Every place I've ever lived has been designed for that "average American family," with lots of bedrooms, living room, dining room, family room, etc. The problem was that I was a single person, not an average family. I needed space, but for hobbies, not people. And because I'm over 6'2", bending over to use sinks designed for children was a constant frustration. Over the years, I collected a list of things I would change if I could have my dream house. As I approached retirement, I realized time was running out for that house; it was now or never.

Dreams are not always perfect, however. I could never afford my dream house, a spacious Southern California home overlooking the Pacific Ocean. But I could afford a modest ranch house, with a 20-mile drive to the beach. It was a very long way from perfect, but it had potential.

This blog documents the process of turning that small average house into something that matches my lifestyle. It will be as close to my dream house as I can make it. I'm doing all the work myself to stretch my resources. By not hiring contractors, I can afford high quality materials, and I'll know the job is always done right. The remodeling will be my primary avocation for a few years, even as I try to fit in my writing and other hobbies.

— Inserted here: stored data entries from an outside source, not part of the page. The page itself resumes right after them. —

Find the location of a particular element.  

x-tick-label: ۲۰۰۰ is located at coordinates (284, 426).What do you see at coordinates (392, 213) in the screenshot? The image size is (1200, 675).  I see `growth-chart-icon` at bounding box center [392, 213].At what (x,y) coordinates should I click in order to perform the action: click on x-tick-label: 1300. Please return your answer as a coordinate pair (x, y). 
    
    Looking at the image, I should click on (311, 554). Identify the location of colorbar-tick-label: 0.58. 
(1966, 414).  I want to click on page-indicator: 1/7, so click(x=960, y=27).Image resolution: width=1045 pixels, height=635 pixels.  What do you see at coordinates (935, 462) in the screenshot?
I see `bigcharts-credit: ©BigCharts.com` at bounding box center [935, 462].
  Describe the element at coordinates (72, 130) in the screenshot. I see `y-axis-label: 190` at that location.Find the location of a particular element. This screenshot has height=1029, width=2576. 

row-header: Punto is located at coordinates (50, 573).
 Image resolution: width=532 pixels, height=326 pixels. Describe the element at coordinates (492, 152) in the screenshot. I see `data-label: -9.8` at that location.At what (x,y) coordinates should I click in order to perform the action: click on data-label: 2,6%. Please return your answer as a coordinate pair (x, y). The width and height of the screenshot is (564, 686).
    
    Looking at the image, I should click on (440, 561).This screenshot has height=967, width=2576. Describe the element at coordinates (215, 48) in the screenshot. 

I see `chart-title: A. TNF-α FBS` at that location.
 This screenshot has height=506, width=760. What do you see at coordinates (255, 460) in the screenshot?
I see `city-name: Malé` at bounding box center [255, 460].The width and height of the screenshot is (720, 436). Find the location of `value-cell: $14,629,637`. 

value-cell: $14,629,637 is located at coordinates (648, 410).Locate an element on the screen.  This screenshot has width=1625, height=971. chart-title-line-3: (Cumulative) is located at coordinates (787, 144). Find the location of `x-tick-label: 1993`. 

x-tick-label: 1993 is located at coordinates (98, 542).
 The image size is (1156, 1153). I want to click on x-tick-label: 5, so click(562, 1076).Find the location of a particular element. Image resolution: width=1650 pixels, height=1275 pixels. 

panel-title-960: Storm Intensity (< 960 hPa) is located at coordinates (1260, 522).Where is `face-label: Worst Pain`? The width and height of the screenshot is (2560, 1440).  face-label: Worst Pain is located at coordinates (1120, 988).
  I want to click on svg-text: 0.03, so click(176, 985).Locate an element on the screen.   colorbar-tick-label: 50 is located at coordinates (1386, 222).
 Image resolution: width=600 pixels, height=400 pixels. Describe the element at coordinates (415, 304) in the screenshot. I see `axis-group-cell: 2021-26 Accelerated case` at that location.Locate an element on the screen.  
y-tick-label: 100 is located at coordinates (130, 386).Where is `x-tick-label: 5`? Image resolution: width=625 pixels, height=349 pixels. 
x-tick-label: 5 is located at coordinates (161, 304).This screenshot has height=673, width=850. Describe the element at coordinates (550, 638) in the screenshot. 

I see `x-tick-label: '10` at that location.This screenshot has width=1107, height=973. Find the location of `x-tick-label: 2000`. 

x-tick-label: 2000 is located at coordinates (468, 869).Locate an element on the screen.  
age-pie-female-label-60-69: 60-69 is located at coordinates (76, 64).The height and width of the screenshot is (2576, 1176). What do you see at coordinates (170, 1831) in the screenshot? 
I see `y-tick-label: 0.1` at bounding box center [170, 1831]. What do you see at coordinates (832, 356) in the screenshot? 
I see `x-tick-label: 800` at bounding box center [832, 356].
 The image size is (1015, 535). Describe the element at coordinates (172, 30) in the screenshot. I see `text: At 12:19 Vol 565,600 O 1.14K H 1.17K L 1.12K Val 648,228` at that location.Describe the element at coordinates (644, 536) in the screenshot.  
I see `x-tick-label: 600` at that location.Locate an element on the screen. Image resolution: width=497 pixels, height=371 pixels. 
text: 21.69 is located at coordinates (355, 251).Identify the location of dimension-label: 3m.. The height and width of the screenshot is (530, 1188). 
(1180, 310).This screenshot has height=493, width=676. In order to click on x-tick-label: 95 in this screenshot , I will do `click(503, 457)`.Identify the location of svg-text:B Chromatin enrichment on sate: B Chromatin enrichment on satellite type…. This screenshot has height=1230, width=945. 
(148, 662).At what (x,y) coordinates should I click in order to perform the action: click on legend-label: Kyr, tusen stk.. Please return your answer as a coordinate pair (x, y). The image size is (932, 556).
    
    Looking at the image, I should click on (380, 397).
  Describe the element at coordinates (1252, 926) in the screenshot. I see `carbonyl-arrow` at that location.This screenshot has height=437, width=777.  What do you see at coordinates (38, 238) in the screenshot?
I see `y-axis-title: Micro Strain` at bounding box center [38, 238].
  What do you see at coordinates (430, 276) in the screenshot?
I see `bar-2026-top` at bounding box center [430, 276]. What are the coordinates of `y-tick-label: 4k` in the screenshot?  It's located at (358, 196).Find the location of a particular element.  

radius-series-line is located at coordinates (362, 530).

It promises to be an interesting journey, and a challenging one!

Saturday, March 14, 2015

The New Water Supply System - Part 2

So mostly I've been working on the new pottery studio sink cabinet, and finally moving the only sink in the house from its temporary location in the new kitchen, to the pottery studio.  I also ordered the new commercial stainless steel counter top for the kitchen (from the most respectable internet kitchen supply company I could find), but a few days after charging my credit card, they informed me the shipment had been "unexpectedly" delayed (for a month!).  They hope it will finally go out by March 25.  We'll see.

I also ordered the plastic laminate for the cabinet top from Home Depot—that came promptly.  I used contact cement to glue the laminate on 3/4" plywood, cut slightly larger than the actual top, and fastened it to the structural 3/4" plywood cabinet top.  So, the top is 1.5" thick!

Birch trim will cover the edge of the top, so the two layers have to be perfectly flush.  Impossible to cut and fit them perfectly for that—hence I made the top layer a little large, and then trimmed it with a bottom-bearing flush cutting router bit (I used one of my larger routers and a bit with a 1/2" shaft).

Then the birch trim went on (after using the router to create a rounded-over profile).

Okay, so I forgot to take photos of plastic laminate being glued on the top, but I did take photos of the plastic laminate going on the backsplash (same deal, but smaller scale).  After cutting the plastic laminate a little larger than the backsplash pieces, the contact cement is applied with a disposable brush on both the plywood and the laminate.  Let that dry until it is slightly tacky and the surface is slightly glossy (you need to be generous).

Then you apply the laminate onto the plywood, making sure the laminate is positioned such that there is a little overlap all around.  You can't let the two touch until they are aligned, because they stick on contact.  If you inadvertently let them touch before they are lined up, you'll have to start over.  So for larger pieces (the counter top), the normal practice is to place wooden dowels on top of the plywood, and then lay the laminate on top of the dowels and slide it into position.  Then withdraw the middle dowel and press the laminate against the plywood, working from inside out to prevent entrapped air bubbles.  Use a roller to apply pressure.  Keep withdrawing dowels and rolling, working out toward the ends.  While you can skip the dowels with smaller pieces (such as the backsplash face and edges), I used dowels to illustrate how I did the large countertop.

Once you have the plastic laminate glued to the plywood, you need to trim off the excess laminate, using—surprise!—a laminate trimmer.  That's basically a small high-speed router.

I'm running the PEX water supply lines through the attic, just above the ceiling drywall and covered by at least 10" of insulation.  I decided to run them down from the ceiling to the sink cabinet through 1.5" PVC pipes through which I pulled pipe insulation.

Once the supply lines were inside the sink cabinet, I attached stop valves to them underneath the sink (where the lines from the faucet would attach).  I use ProPEX (made by Uponor) fittings, requiring a special tool to expand the PEX.  You attach other fittings (elbows, tees, connectors, manifolds, etc.) the same way.

The drain pipe was assembled from 1.5" ABS, with a PVC trap assembly.

Here is the sink cabinet, mostly done.  I'm still working on the doors for the front opening (white with birch trim).  It's now operational, with no leaks.  Hooray!

Work now shifts to the kitchen and the master bathroom.  Oh, and a new four-legged family member arrives in a couple of days (of the canine persuasion).